Segment Start: Dataset records

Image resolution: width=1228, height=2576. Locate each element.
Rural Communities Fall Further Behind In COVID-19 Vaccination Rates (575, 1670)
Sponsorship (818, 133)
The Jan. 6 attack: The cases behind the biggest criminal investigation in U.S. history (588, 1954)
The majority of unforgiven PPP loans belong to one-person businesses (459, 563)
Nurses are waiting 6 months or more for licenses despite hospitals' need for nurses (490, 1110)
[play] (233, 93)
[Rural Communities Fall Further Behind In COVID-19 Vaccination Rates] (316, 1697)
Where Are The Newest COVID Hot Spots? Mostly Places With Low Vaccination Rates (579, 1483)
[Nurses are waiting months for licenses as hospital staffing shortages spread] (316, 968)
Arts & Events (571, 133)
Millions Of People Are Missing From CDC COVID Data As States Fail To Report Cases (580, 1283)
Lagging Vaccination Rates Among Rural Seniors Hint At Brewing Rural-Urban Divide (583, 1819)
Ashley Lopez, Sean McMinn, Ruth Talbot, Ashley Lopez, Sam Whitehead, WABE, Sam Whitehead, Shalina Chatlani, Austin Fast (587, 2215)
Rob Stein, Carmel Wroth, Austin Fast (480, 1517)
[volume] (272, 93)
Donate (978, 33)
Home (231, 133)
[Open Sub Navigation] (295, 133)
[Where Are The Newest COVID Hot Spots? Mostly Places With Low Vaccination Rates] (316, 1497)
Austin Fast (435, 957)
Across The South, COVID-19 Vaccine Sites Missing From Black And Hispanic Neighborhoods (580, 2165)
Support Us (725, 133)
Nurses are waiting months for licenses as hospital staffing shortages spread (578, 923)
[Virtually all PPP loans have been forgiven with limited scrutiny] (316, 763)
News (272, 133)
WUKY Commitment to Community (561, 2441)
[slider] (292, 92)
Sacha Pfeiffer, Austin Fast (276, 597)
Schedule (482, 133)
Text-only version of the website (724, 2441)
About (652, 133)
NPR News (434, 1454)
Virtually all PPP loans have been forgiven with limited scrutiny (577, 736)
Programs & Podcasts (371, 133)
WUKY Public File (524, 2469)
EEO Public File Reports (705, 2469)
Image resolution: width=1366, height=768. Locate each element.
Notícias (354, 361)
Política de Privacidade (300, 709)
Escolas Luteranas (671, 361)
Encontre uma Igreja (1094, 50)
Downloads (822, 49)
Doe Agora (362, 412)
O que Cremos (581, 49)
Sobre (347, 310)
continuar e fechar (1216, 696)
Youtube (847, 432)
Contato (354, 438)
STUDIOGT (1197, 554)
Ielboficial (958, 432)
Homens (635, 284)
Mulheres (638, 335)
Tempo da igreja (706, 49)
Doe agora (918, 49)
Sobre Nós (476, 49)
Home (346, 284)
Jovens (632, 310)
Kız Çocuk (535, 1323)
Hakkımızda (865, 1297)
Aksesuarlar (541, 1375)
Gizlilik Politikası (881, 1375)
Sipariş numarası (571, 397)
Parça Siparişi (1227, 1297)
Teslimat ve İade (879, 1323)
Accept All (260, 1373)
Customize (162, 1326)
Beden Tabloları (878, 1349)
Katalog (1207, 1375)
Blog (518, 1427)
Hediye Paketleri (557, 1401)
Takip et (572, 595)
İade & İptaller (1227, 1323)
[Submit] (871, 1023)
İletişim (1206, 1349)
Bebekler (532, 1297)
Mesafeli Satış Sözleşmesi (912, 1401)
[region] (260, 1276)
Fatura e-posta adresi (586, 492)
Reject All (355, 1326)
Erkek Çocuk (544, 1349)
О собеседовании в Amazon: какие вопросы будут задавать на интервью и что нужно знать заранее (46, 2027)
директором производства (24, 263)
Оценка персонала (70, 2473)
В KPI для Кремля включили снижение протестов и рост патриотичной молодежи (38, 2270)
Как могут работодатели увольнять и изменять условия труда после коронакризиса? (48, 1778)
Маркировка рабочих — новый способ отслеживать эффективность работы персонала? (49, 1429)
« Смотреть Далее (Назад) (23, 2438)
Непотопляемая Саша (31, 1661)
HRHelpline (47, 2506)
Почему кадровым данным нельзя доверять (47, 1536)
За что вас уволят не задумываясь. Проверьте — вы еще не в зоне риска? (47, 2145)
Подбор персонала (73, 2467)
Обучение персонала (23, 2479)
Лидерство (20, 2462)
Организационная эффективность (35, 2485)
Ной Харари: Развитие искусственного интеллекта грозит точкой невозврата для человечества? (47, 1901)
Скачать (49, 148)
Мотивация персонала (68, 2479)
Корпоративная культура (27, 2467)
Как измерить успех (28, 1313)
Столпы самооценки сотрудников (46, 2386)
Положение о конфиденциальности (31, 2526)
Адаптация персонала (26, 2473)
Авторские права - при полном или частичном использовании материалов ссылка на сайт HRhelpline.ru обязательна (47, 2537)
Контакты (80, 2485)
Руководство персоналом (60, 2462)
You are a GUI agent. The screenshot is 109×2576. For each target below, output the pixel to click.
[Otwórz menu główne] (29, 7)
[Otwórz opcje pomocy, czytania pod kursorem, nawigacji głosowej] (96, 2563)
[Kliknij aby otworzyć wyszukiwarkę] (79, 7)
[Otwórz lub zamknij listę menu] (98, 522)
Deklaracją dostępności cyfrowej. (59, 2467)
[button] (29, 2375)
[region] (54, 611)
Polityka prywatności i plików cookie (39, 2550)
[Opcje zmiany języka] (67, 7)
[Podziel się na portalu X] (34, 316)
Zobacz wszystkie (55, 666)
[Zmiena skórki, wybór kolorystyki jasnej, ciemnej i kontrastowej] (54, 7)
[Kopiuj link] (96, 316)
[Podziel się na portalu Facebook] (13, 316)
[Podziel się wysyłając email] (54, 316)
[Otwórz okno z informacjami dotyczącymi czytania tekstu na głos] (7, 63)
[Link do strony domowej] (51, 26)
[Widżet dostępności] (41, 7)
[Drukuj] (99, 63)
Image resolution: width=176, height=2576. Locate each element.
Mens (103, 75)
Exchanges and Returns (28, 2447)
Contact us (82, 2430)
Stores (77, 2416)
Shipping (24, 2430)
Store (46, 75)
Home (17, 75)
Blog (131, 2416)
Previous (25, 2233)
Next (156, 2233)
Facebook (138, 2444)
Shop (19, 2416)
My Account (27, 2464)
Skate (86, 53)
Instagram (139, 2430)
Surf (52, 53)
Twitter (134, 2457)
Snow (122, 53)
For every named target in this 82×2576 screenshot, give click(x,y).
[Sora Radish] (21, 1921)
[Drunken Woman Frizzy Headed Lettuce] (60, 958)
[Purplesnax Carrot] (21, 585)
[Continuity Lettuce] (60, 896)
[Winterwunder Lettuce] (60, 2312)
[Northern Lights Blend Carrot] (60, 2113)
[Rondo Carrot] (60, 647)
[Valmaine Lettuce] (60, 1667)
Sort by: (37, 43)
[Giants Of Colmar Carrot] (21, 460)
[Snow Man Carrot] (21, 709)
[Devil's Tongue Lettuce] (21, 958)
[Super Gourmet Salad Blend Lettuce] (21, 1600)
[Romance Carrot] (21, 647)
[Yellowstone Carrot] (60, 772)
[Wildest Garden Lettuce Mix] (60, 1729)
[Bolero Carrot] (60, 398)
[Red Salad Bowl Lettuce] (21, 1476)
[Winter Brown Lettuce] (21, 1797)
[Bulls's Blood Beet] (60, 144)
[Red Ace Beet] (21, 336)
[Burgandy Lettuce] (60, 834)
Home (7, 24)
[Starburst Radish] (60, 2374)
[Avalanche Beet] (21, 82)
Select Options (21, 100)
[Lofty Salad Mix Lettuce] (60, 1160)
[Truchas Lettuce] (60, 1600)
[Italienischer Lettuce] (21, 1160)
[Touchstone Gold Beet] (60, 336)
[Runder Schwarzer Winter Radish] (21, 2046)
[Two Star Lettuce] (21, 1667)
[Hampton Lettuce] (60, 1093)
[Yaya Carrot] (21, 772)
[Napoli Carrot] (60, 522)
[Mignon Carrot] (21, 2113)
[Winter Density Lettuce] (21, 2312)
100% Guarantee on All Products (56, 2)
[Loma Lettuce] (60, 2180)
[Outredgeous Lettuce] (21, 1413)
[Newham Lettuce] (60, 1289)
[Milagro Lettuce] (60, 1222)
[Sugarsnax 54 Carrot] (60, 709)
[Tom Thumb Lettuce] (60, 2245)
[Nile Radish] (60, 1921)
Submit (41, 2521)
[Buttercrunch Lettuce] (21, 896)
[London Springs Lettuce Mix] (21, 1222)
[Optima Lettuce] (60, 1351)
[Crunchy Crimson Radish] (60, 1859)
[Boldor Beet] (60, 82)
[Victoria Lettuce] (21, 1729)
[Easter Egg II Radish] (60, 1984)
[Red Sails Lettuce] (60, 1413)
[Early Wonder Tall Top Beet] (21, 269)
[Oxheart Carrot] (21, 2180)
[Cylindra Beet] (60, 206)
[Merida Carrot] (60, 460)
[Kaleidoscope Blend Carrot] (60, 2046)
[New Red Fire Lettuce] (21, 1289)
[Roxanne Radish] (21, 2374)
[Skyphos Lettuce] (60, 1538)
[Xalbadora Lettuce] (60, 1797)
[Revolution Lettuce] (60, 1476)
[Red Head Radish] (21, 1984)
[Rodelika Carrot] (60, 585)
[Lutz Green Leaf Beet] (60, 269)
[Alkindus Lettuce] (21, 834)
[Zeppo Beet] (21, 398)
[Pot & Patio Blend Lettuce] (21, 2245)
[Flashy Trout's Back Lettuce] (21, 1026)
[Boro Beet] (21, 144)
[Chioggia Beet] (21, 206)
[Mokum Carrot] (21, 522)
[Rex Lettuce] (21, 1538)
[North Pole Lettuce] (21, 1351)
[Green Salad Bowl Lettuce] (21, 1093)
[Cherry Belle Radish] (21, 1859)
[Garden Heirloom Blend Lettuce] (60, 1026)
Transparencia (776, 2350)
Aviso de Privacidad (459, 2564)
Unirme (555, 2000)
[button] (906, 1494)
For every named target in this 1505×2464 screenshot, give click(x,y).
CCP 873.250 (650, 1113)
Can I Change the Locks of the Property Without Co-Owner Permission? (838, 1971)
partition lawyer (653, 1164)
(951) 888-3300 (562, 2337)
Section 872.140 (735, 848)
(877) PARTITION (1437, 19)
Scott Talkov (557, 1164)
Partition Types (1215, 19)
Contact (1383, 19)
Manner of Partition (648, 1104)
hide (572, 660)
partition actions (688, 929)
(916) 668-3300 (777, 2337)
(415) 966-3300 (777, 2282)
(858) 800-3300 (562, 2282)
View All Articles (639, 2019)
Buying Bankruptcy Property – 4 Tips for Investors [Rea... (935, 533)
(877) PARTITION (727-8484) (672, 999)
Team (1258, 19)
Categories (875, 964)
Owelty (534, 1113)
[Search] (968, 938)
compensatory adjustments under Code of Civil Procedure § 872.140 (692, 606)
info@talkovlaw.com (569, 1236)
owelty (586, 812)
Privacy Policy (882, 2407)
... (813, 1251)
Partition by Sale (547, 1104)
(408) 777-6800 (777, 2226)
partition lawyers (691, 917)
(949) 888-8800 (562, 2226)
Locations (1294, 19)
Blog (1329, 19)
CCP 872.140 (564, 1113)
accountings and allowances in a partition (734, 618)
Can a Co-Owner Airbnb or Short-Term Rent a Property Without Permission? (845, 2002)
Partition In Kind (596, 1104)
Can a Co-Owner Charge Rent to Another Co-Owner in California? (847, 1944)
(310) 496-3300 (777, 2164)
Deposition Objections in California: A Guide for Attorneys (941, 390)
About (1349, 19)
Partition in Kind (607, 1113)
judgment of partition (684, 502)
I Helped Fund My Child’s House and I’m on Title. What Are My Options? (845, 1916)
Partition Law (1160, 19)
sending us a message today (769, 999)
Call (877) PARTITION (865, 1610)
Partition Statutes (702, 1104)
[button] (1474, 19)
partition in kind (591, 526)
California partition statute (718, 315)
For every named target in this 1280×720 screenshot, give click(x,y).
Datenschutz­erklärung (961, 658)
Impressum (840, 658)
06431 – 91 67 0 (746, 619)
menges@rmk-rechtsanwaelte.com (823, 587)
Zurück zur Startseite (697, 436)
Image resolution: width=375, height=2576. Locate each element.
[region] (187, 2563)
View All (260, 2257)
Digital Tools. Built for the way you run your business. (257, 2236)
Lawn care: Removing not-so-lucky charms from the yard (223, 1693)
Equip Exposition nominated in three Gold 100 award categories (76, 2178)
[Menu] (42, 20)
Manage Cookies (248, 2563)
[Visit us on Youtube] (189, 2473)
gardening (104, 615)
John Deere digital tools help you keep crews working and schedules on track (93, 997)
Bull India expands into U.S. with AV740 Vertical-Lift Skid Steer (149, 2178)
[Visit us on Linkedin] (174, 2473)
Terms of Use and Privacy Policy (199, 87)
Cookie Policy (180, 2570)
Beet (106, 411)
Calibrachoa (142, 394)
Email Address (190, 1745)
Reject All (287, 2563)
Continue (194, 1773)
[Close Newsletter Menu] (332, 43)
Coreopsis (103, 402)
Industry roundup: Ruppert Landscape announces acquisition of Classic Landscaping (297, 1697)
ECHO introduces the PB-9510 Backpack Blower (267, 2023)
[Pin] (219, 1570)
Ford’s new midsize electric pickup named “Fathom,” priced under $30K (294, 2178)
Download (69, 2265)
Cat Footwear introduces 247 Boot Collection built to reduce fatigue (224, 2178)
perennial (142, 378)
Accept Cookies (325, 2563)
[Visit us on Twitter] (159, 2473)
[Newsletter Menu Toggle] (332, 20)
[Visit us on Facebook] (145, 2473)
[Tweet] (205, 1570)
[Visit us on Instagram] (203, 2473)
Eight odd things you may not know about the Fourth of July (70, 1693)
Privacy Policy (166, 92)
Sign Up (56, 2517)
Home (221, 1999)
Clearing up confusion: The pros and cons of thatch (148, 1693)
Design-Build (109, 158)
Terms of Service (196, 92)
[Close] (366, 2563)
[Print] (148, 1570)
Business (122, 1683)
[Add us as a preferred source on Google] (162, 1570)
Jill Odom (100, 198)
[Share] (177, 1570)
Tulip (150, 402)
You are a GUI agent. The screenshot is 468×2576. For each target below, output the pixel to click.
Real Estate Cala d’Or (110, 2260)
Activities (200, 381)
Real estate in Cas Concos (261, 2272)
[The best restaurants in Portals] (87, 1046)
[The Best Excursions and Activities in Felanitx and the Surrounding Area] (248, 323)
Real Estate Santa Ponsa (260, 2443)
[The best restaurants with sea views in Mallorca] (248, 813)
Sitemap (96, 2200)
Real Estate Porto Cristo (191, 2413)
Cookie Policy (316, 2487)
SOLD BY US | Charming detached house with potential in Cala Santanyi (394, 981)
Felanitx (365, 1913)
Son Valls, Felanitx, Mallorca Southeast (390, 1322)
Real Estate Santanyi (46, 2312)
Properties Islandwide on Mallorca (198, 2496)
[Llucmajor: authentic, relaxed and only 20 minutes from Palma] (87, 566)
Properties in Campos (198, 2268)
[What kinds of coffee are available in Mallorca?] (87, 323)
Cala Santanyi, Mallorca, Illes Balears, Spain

Segment End: Dataset records

● Exercise objective
Return, exactly, the lines from the first line of the records above to the line containing "[play] (233, 93)", both included.

● Solution
Image resolution: width=1228, height=2576. Locate each element.
Rural Communities Fall Further Behind In COVID-19 Vaccination Rates (575, 1670)
Sponsorship (818, 133)
The Jan. 6 attack: The cases behind the biggest criminal investigation in U.S. history (588, 1954)
The majority of unforgiven PPP loans belong to one-person businesses (459, 563)
Nurses are waiting 6 months or more for licenses despite hospitals' need for nurses (490, 1110)
[play] (233, 93)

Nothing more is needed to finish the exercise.